EXERCISE
From the records below, transcribe exactly the lines that begin at the line with "Task: Click the purple number 5 graphic" and end at the line with "Screen dimensions: 439x325", both included.
TASK INPUTS Block Start
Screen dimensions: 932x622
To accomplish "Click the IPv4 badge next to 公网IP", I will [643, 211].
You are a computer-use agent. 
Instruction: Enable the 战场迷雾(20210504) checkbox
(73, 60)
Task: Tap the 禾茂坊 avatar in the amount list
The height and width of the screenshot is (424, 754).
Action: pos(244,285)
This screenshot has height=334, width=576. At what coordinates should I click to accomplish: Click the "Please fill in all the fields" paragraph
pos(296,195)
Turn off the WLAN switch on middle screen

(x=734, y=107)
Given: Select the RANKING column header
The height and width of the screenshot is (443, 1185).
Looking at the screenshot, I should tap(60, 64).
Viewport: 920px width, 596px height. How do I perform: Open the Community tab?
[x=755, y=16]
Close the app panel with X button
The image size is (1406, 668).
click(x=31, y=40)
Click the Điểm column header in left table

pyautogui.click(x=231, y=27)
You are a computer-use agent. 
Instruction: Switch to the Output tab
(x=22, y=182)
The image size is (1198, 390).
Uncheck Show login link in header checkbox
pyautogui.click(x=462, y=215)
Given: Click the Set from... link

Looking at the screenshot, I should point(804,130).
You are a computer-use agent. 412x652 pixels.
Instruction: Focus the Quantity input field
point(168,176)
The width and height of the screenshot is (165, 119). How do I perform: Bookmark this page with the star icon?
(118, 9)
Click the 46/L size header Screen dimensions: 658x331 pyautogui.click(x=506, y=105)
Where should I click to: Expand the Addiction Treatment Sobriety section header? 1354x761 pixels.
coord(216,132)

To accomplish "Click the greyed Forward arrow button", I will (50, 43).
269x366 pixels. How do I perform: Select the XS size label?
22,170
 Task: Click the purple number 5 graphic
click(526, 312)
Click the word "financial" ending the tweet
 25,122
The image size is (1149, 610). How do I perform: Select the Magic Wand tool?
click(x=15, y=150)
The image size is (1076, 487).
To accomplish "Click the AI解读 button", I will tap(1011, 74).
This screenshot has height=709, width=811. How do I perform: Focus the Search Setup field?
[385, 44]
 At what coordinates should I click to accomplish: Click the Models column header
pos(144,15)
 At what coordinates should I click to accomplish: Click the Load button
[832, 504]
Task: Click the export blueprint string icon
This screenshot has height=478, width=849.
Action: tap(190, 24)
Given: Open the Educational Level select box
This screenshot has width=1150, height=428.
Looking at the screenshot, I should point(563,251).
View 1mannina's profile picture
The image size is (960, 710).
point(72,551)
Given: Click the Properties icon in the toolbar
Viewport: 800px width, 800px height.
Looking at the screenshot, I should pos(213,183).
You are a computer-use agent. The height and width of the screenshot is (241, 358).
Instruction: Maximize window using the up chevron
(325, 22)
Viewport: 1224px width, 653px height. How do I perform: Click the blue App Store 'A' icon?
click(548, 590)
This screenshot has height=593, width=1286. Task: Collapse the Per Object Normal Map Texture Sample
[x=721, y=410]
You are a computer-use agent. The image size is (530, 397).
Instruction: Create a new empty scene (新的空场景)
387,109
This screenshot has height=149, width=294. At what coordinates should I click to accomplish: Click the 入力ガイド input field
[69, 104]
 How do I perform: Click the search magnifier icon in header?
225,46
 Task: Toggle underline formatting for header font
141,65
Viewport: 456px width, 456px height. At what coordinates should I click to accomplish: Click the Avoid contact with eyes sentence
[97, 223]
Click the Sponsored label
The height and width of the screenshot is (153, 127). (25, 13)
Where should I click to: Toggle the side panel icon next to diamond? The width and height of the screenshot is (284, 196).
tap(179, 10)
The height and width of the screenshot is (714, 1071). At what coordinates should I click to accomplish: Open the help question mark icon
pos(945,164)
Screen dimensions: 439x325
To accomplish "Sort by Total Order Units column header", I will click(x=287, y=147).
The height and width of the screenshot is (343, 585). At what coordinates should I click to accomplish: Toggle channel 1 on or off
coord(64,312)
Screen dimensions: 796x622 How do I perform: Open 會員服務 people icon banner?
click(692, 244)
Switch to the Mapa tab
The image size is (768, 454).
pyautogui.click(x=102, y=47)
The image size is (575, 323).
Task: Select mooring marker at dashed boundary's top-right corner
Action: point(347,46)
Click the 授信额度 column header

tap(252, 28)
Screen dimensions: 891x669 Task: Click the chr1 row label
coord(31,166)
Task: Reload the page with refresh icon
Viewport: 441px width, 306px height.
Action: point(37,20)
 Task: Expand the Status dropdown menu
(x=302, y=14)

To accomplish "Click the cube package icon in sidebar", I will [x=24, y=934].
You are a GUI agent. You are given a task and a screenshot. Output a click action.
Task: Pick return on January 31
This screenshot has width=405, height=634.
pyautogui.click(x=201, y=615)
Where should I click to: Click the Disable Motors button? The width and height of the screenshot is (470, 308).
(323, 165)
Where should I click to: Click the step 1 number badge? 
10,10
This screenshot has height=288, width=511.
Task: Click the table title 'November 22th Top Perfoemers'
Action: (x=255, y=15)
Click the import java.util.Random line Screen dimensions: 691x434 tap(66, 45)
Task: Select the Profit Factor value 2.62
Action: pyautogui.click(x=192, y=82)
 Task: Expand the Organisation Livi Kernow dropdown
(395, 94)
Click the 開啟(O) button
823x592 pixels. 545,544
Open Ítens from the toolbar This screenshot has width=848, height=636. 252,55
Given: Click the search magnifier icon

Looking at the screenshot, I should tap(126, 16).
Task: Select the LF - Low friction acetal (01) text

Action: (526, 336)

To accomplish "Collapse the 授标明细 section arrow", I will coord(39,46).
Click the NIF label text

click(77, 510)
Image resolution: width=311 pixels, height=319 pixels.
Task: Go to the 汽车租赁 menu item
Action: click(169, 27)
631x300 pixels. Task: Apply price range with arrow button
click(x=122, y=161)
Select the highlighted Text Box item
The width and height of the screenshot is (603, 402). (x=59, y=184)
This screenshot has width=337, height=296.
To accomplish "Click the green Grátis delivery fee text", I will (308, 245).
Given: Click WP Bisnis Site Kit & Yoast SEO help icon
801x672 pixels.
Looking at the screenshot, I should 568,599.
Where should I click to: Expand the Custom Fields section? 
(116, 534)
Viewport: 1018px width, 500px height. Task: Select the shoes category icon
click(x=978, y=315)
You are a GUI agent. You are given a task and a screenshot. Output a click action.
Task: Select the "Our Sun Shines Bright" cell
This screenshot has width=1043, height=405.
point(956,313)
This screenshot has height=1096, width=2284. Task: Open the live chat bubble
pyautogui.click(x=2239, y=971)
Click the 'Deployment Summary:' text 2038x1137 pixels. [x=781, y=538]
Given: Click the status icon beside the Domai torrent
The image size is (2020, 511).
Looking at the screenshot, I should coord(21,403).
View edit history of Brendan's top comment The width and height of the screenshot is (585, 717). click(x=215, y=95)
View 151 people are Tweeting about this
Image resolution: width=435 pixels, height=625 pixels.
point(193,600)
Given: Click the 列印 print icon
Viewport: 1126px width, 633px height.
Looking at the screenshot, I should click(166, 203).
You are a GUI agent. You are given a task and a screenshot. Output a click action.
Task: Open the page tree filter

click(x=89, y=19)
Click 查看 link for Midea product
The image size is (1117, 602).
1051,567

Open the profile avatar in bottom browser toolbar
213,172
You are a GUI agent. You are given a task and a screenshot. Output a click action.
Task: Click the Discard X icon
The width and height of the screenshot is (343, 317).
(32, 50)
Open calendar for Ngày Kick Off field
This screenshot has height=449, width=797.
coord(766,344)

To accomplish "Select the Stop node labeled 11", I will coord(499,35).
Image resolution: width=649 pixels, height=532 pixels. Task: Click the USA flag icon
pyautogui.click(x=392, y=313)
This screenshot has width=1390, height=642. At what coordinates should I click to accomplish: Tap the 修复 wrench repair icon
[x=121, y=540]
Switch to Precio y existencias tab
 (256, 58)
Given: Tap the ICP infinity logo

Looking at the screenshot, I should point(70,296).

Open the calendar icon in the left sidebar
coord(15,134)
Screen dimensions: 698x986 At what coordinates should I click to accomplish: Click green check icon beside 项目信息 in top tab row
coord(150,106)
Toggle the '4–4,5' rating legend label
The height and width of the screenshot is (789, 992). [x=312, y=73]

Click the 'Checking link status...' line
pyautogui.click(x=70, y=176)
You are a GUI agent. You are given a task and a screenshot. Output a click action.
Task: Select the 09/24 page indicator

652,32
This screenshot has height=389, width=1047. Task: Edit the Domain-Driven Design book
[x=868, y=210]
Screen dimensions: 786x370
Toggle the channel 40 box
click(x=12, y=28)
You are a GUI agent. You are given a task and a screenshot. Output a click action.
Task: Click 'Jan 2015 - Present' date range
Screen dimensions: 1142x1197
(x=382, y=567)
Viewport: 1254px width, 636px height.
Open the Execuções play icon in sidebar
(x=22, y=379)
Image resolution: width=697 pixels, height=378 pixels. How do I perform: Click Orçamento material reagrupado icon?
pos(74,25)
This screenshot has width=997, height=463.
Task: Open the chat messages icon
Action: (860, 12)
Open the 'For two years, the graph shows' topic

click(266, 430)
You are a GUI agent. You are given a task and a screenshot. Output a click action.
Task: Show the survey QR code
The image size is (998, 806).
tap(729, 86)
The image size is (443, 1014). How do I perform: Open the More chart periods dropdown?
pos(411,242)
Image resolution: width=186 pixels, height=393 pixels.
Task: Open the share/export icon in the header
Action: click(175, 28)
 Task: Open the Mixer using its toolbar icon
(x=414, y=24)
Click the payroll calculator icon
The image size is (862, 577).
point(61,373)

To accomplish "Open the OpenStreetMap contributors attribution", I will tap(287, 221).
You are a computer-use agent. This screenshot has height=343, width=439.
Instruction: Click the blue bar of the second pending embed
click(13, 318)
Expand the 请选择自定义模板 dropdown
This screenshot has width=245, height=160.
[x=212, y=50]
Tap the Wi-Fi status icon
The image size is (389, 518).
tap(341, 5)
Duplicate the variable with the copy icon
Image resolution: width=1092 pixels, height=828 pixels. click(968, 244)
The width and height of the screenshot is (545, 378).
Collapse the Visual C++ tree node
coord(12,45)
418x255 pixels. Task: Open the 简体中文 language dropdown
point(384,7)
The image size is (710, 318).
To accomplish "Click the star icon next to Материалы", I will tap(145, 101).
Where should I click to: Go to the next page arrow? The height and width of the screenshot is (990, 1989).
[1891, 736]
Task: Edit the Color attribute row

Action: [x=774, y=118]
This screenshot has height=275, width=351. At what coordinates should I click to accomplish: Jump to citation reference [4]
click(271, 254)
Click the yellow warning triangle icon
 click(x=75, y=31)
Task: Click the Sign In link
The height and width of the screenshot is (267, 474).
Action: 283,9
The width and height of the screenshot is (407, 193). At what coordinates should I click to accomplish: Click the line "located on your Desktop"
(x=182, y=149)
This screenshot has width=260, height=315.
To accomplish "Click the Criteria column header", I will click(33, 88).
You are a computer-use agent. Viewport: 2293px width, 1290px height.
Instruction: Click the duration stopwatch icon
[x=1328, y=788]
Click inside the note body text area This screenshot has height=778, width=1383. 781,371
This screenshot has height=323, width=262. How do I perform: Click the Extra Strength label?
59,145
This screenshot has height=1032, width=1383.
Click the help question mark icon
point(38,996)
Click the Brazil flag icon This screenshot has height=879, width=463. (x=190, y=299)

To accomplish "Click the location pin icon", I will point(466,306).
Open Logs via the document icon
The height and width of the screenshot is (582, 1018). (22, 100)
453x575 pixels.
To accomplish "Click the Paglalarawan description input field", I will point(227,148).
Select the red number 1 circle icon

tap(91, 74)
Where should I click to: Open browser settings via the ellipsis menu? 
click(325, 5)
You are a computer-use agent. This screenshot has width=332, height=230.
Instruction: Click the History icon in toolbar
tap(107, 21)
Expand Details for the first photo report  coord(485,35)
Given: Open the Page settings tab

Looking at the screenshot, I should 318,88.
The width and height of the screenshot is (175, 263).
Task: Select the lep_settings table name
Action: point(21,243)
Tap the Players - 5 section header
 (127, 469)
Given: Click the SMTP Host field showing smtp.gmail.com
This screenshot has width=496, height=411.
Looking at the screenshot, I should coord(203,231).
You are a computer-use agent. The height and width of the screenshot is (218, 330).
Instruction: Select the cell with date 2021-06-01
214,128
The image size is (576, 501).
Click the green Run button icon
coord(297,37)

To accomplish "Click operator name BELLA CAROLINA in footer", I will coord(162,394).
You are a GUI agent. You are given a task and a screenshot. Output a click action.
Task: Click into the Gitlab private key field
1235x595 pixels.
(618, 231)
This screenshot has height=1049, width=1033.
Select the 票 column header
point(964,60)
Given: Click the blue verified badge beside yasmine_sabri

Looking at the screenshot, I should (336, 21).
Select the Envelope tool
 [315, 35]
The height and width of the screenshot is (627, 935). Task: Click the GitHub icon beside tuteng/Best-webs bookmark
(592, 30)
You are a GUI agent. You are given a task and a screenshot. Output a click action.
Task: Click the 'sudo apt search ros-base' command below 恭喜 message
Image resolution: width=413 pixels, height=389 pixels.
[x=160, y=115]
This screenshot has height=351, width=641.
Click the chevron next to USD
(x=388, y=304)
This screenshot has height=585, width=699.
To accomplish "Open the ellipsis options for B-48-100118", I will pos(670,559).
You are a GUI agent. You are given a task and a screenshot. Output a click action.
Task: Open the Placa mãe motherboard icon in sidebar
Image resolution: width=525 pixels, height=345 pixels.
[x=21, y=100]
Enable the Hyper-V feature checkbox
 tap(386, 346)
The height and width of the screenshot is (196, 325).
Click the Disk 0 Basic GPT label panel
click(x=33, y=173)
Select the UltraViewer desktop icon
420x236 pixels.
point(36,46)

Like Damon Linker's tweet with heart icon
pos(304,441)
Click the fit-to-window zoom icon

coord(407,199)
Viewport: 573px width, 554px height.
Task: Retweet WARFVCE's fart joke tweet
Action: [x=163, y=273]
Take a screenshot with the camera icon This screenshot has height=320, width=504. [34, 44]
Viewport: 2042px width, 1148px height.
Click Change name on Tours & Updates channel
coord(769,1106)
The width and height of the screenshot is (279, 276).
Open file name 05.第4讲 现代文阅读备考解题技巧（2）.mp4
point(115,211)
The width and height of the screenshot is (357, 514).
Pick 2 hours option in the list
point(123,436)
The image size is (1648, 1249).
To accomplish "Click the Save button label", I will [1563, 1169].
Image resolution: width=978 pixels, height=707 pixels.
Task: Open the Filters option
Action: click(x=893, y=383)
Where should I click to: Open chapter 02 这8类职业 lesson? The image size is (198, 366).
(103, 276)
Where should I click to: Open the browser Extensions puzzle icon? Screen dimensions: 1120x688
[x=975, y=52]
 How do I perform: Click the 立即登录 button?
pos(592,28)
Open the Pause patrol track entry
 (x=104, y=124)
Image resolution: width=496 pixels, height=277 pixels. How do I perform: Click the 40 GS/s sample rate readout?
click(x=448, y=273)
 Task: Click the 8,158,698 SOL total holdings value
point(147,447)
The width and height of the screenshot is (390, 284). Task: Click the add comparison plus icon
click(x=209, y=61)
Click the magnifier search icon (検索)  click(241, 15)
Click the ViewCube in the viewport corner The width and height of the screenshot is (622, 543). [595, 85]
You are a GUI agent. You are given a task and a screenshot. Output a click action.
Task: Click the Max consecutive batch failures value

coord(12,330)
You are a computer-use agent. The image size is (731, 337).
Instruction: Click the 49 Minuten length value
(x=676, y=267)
TASK INPUTS Block End
ANSWER TO THIS PROBLEM
 Task: Click the purple number 5 graphic
click(526, 312)
Click the word "financial" ending the tweet
 25,122
The image size is (1149, 610). How do I perform: Select the Magic Wand tool?
click(x=15, y=150)
The image size is (1076, 487).
To accomplish "Click the AI解读 button", I will tap(1011, 74).
This screenshot has height=709, width=811. How do I perform: Focus the Search Setup field?
[385, 44]
 At what coordinates should I click to accomplish: Click the Models column header
pos(144,15)
 At what coordinates should I click to accomplish: Click the Load button
[832, 504]
Task: Click the export blueprint string icon
This screenshot has height=478, width=849.
Action: tap(190, 24)
Given: Open the Educational Level select box
This screenshot has width=1150, height=428.
Looking at the screenshot, I should point(563,251).
View 1mannina's profile picture
The image size is (960, 710).
point(72,551)
Given: Click the Properties icon in the toolbar
Viewport: 800px width, 800px height.
Looking at the screenshot, I should pos(213,183).
You are a computer-use agent. The height and width of the screenshot is (241, 358).
Instruction: Maximize window using the up chevron
(325, 22)
Viewport: 1224px width, 653px height. How do I perform: Click the blue App Store 'A' icon?
click(548, 590)
This screenshot has height=593, width=1286. Task: Collapse the Per Object Normal Map Texture Sample
[x=721, y=410]
You are a computer-use agent. The image size is (530, 397).
Instruction: Create a new empty scene (新的空场景)
387,109
This screenshot has height=149, width=294. At what coordinates should I click to accomplish: Click the 入力ガイド input field
[69, 104]
 How do I perform: Click the search magnifier icon in header?
225,46
 Task: Toggle underline formatting for header font
141,65
Viewport: 456px width, 456px height. At what coordinates should I click to accomplish: Click the Avoid contact with eyes sentence
[97, 223]
Click the Sponsored label
The height and width of the screenshot is (153, 127). (25, 13)
Where should I click to: Toggle the side panel icon next to diamond? The width and height of the screenshot is (284, 196).
tap(179, 10)
The height and width of the screenshot is (714, 1071). At what coordinates should I click to accomplish: Open the help question mark icon
pos(945,164)
Screen dimensions: 439x325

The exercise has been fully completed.